Those without all that “firepower,” however, can still buy land with standing forest for 10,000 reais ($2,000) per hectare. “But we’ll try to get you a better price,” Gustavo says. Eager to close the deal, he refers me to a local man who works felling trees. “It’s not hard to find people to clear land around here. We are working on it.”
In a statement to us, the Regional Council of Realtors in Pará, CRECI-PA, says facilitating sales of land without regular titles is a breach of the council’s code of ethics, with penalties ranging from verbal warnings to license cancellation. Gustavo’s case, if he were caught, would be even more serious. Unlike Roberto, he’s not accredited by the council, so his sales activity constitutes a misdemeanor criminal offense. Gustavo himself admits to using a fake CRECI registration.
The land-grabbing engineer
None of the listings offered by Gustavo and Roberto around BR-163, nor many of the others found online, specify whether the plots come with title deeds. But there are plenty of references to CAR registrations — a document created in 2012, along with the new Forest Code, as a check against environmental destruction.
In land grabbers’ hands, however, CAR registrations have become a legal veneer to be applied when taking over public areas. A report approved in November by the Senate’s environment committee identified more than 14 million hectares (35 million acres) of public land illegally registered on the CAR system as private properties by the end of 2020. Of these, 3.4 million hectares (8.4 million) had already been deforested. “The link between CAR-based land grabbing and forests removed as a means of proving land ownership … is one of the main drivers of deforestation,” the committee said.
CAR registrations are mandatory for all rural properties. On the registry, applicants must put down their names and taxpayer numbers, the location of the plots, and which parts are designated for permanent preservation, legal reserve, farming, etc.
But because the system is self-declaratory, anyone can register property on the CAR wherever they want, whether or not they actually own the land. Under the law, applicants must prove “rural ownership or possession,” but don’t have to present land titles or other proof of registration. In theory, all the information that goes into the CAR system must be verified by officials from state or municipal environmental departments, who should also ensure that the property doesn’t overlap with Indigenous lands or conservation areas. In practice, however, only 1% of CAR registrations in the Brazilian Amazon have undergone verification, resulting in a free-for-all in protected areas.

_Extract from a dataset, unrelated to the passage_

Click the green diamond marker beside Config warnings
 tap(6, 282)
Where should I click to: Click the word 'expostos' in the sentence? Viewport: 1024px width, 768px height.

“Land grabbing has never been so easy, thanks to the CAR, which is a terrible land-grabbing instrument,” says Maurício Torres, a professor at the Federal University of Pará (UFPA).
Each CAR application is entered into the federal government website or each state’s system. In Pará, for plots larger than 300 hectares (740 acres), registration requires a georeferenced plan of the area — a map, essentially.
This is where another part of the land-grabbing service industry comes in: the engineers. These are professionals trained in georeferencing who are willing to put their knowledge to use for land grabs of public areas, for a fee.
The engineers’ main jobs — as revealed from law enforcement operations in Amazonas state and Pará state – include registering farms located on public land to individuals serving merely as figureheads to conceal the true “owners”.
“We noticed that there is a market of specialized services,” says Rafael Rocha, from the Amazonas federal prosecutors’ office, who worked on the operation in that state. “For example, the farmer already has a geoprocessing consultant who tells him, ‘Look, you can occupy this area, register it to a figurehead and then regularize it.’”
Once again, undesignated lands are the main target of this consulting work. “They pick the areas very carefully, focusing on undesignated land, because they don’t want to waste money by invading private property or a protected area,” Rocha says.
In the BR-163 area, few engineers have as large a clientele as Bianor Emílio Dal Magro, from Novo Progresso. A search of his taxpayer number on the CAR system in Pará yields 35 consecutive pages of properties that he has registered on the system.
Official data accessed in late May 2022 show that Dal Magro, an agronomist by training, was responsible for registering 530 CARs in the region. Of these, 70% overlapped with undesignated public land and 20% with protected areas, mostly Jamanxim National Forest.
Born in Santa Catarina state, Dal Magro is 69 years old and works at Guará Agroserviços, a company managed by his son, Júlio Cesar Dal Magro. Júlio da Guará, as he’s known, was arrested on suspicion of murdering Aluisio “Alenquer” Sampaio, president of the regional chapter of the Union of Family Farm Workers, in October 2018.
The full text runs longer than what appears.